Chronic Wasting Disease

Chronic Wasting Disease (CWD) is spreading among elk, moose, and white-tail and mule deer in North America. The affliction is a type of transmissible spongiform encephalopathy. “Mad Cow” Disease (bovine spongiform encephalopathy) is the best-known disease in this family, as is the human-borne Creutzfeldt–Jakob Disease. It was first found in a deer-research facility in Colorado in the late 1970s and has since spread to much of the US and a few provinces in Canada. It is a pernicious disease, and while its spread isn’t fully understood, it appears to be transmitted through excreted prions (malformed proteins) from infected animals.

CWD does exactly what the name describes: the deer wastes away, losing much of its body weight before dieing. The infected animal also becomes listless, suffers from tremors, walks repetitive patterns, and has excessive salivation and urination (which may help spread the disease). This disease has not yet been transmitted to humans, but I bring this up because it something anyone eating hunted meat should be aware of.

I am not going to examine the pros and cons of eating meat or eating hunted meat here, but you can listen to much of the argument supporting eating less meat and a preference for ethically hunted meat over that coming from confined animal feeding operations (CAFOs) on the Low Tech Podcast, Episode 8, found here.

Testing for CWD

In many states free CWD testing is available, usually through a state’s Department of Natural Resources. Here in Wisconsin, that is the case, and I brought in a sample of my own deer to be tested.

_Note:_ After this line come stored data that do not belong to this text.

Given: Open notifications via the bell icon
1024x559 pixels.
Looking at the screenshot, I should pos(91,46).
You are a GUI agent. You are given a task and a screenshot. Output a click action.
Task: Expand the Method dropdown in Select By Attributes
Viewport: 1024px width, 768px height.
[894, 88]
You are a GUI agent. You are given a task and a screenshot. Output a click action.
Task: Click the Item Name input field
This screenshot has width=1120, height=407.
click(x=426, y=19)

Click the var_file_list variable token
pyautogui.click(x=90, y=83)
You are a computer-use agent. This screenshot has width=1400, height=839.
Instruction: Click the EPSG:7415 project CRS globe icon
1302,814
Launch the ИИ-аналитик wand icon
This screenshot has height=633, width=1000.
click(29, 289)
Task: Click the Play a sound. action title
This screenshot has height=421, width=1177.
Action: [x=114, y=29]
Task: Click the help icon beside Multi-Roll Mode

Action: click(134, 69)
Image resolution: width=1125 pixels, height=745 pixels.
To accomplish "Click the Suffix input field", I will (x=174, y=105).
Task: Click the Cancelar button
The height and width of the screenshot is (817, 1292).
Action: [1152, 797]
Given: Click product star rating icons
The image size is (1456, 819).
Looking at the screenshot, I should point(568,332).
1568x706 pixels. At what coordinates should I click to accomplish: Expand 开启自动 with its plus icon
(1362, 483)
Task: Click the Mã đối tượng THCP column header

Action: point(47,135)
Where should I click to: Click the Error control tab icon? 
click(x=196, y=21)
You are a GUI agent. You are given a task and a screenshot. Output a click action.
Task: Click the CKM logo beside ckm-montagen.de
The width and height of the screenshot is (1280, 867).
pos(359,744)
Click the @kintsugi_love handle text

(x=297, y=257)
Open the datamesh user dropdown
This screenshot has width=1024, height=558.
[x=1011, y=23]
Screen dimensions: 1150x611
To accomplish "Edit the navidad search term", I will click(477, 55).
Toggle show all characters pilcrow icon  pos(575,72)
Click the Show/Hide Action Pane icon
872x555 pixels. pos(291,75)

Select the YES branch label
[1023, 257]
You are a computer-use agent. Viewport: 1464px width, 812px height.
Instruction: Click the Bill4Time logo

Much of the diagnostic evidence for CWD can be found in the nervous and lymph systems, so the entire head and top 5 in of neck are removed from the animal after it has been field dressed and skinned. This is then brought to a self-service kiosk, where it is inserted into a plastic bag, information is given on a form, and then it is all bundled together and deposited for testing. Ten days later, the hunter can check the status of his or her animal online.

Again, this disease has not been transmitted to humans, but you don’t want to be the first one. Everyone can avoid exposure by not eating or handling the internal organs or the nervous and lymph systems.